Provided data:
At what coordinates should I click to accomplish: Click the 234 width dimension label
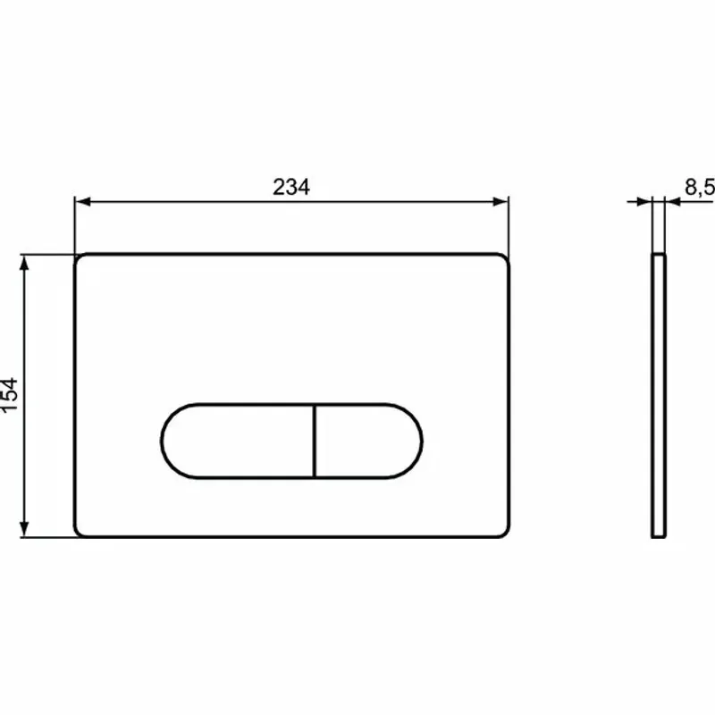(291, 187)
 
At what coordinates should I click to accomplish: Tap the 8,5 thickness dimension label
(699, 187)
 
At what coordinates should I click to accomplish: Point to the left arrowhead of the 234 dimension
(81, 202)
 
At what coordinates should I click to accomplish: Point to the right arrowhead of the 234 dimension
(502, 202)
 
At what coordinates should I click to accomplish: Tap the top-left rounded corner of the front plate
(80, 258)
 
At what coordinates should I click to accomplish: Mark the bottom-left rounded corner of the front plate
(80, 532)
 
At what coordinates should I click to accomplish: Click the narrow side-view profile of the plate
(659, 395)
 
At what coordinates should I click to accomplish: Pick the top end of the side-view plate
(659, 256)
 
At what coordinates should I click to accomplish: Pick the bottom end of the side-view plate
(659, 535)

Required task: Please report each line in the rows above that contains the word "side", copying every such line in full.

Answer for this exercise:
At what coordinates should I click to accomplish: Click the narrow side-view profile of the plate
At what coordinates should I click to accomplish: Pick the top end of the side-view plate
At what coordinates should I click to accomplish: Pick the bottom end of the side-view plate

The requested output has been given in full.